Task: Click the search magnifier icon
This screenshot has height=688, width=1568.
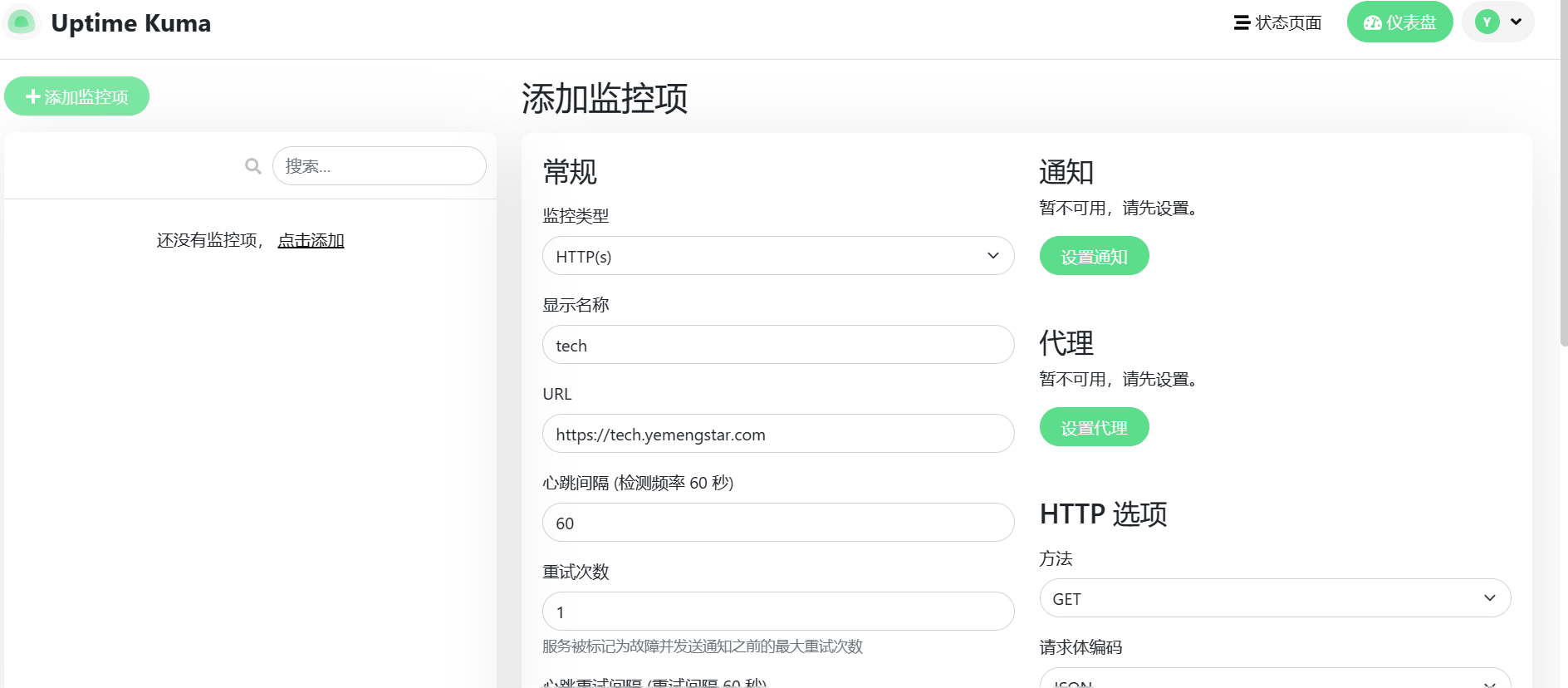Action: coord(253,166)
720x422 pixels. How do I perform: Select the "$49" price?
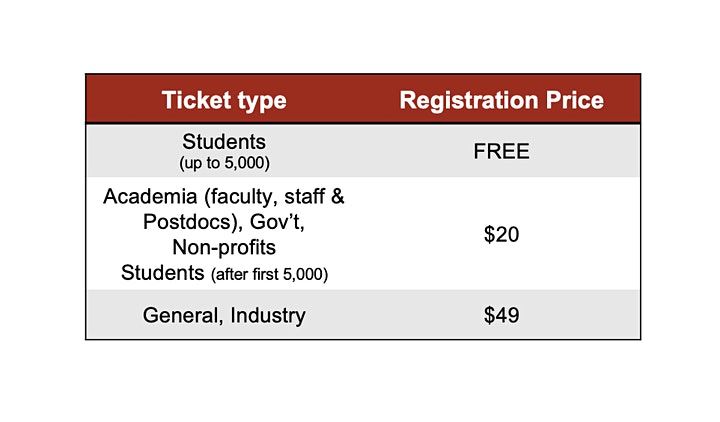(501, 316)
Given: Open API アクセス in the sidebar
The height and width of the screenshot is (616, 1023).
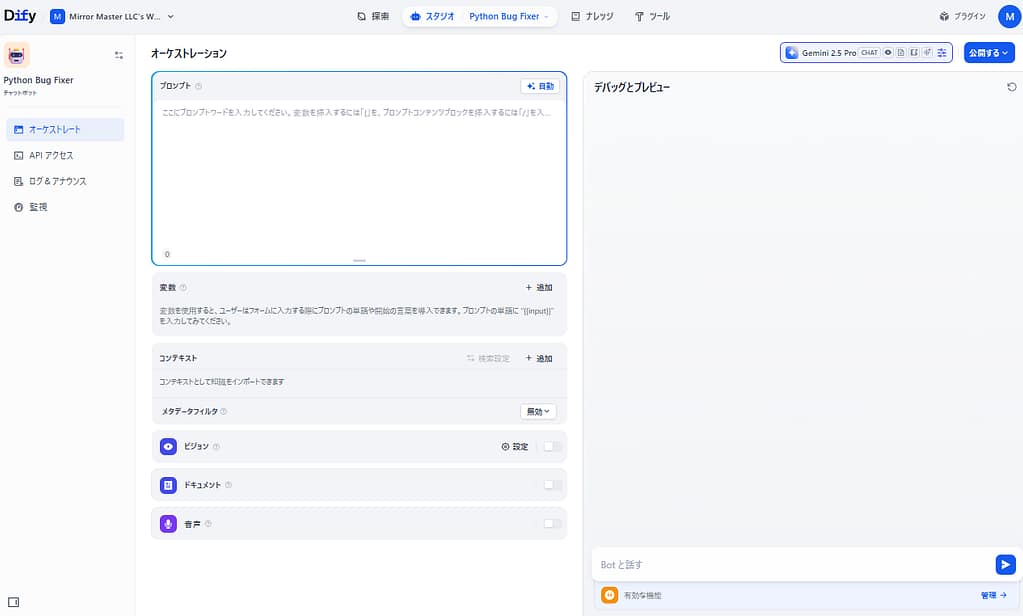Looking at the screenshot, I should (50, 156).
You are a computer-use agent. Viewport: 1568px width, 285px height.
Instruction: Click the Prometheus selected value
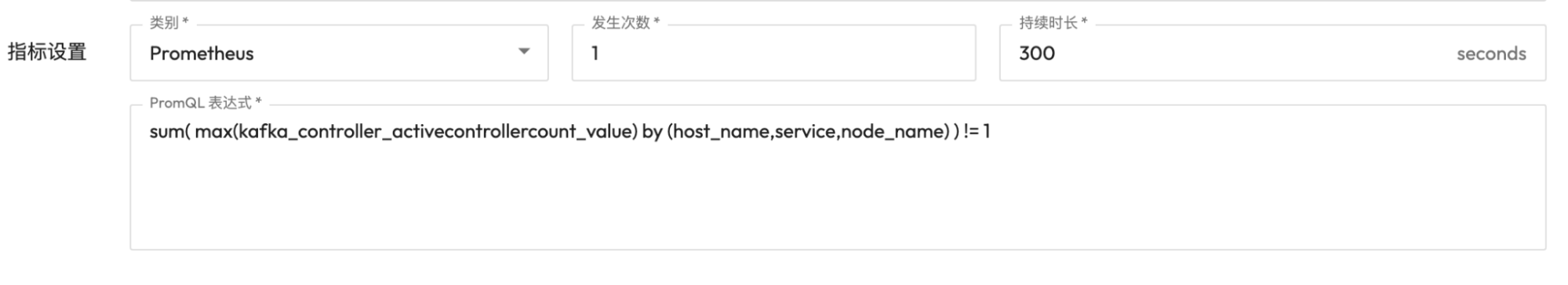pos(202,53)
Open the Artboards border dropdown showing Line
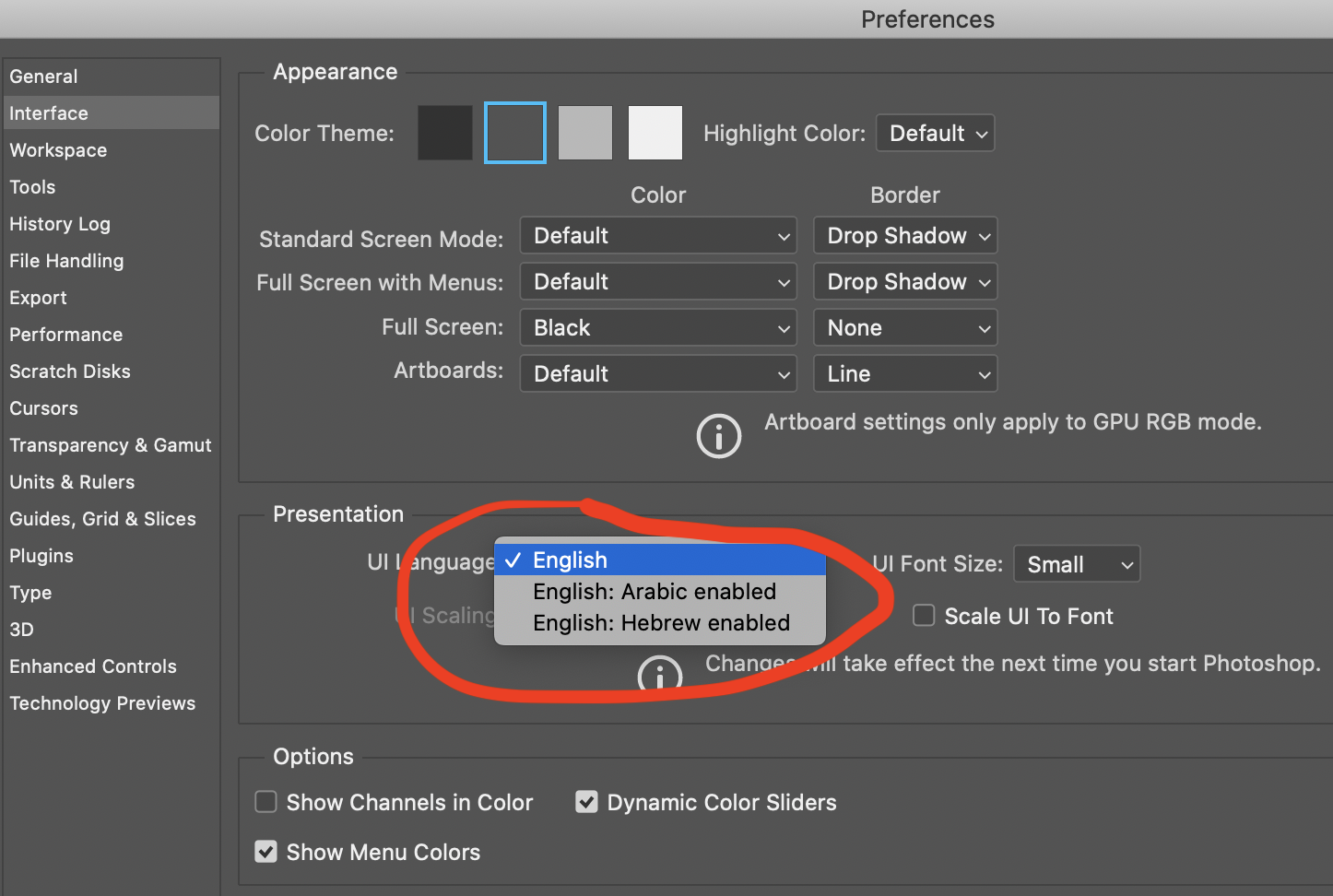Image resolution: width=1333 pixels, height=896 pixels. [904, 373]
....
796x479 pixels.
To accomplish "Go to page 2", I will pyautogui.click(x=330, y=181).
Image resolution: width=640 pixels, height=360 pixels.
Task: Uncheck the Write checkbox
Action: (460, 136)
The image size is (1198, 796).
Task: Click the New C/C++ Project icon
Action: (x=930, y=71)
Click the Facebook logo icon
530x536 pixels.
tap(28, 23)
....
Your answer should be the lines above, word for word, from the line with "Task: Click the search magnifier icon" through the line with "Given: Open API アクセス in the sidebar", minus the pictures.

= Task answer =
Task: Click the search magnifier icon
This screenshot has height=688, width=1568.
Action: coord(253,166)
720x422 pixels. How do I perform: Select the "$49" price?
(501, 316)
Given: Open API アクセス in the sidebar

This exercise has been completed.